Помню, как состоялся выбор пьесы Кроммелинка «Великолепный рогоносец» для постановки в нашем театре. Мы в «Сатириконе» были в начале 90-х некими «тенями» в театральной жизни Москвы. Играли «Служанок» Виктюка, «подбросивших» нас в неповоротливом и инерционном общественном мнении, но все равно воспринимавшихся «отдельно» от театра. А мы делали и другие интересные вещи: «Там же, тогда же», «Сирано де Бержерак». Так или иначе, наша полноценная жизнь среди зарекомендовавших себя театров Москвы началась с «Великолепного рогоносца» 1994 года.

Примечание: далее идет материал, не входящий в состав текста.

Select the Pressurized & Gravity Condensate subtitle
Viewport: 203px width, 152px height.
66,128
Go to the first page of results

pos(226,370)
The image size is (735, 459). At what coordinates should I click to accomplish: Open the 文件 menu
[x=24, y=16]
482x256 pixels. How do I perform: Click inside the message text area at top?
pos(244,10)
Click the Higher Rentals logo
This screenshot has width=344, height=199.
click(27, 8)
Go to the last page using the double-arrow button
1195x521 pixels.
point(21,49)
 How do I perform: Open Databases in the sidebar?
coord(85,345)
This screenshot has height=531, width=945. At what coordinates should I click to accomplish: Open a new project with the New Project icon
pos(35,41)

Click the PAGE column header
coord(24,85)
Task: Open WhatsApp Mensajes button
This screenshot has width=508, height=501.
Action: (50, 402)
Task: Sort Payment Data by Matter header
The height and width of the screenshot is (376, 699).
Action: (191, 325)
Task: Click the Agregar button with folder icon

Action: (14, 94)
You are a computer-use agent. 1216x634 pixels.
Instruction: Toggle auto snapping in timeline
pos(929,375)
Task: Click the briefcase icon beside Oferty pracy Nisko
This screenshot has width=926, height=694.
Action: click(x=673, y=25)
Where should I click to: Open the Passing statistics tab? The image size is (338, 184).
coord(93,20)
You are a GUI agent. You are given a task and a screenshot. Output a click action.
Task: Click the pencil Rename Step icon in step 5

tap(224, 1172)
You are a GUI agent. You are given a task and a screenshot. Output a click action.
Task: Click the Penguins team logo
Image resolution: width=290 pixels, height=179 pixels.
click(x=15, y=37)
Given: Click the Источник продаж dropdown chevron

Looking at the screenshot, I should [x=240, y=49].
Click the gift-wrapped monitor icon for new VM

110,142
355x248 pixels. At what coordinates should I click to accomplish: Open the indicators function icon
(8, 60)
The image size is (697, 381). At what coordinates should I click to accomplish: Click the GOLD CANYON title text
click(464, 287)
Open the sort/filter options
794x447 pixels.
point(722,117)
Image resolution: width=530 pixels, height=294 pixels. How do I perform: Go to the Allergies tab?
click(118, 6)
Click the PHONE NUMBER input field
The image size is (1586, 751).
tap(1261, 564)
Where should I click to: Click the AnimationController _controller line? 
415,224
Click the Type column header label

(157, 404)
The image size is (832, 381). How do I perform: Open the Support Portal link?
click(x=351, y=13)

Мне очень хотелось работать с Фоменко, я считал его замечательным режиссером, видел дипломные работы на курсе в ГИТИСе, послужившем основой «фоменок» – «Волки и овцы» с Кутеповыми, Тюниной, Степановым, потом экзамены на следующем курсе, где училась Инга Оболдина. Мы долго сговаривались о постановке с Петром Наумовичем, уверенности у меня не было, но я очень хотел его заполучить. Сначала речь шла о «Сказке Арденнского леса» на большой сцене (его он уже ставил раньше), «Рогоносца» он тоже сразу предложил. Я прочел, но потом узнал о намерении Петра Наумовича делать его с Олегом Меньшиковым после «Калигулы». Мы почти остановились на «Арденнском лесе», и вдруг у меня возникло предчувствие (а я очень доверяю своим предутренним ощущениям, возникающим в некий «волчий час», как я его называю). Меня смущало, что у Фоменко не возникало «дебютного», рискового ощущения, стойки, азарта: «Арденнский лес» был для него проверенным материалом – «гастрольным вариантом», если говорить цинично. А «Рогоносец» при понимании, что пьеса безумно талантливая, вызывал чудовищные ощущения – как это играть? (Договориться с Фоменко о сроках – абсолютная утопия, но я тогда этого не знал.) И мы уже должны были сказать друг другу некие окончательные слова, как после той ночи я решился: «Петр Наумович, давайте „Рогоносца“». И увидел, как он обрадовался моей твердости, – видимо, ему не хватало собственной решимости – и ухватился за это. А речь-то шла о большой сцене! Какой риск! Но мы тогда, вскоре после ухода Аркадия Райкина, постоянно жили в состоянии риска. И «Служанок» выпускали в таком ощущении. И я подумал: попробуем! Явно предстояло что-то азартное!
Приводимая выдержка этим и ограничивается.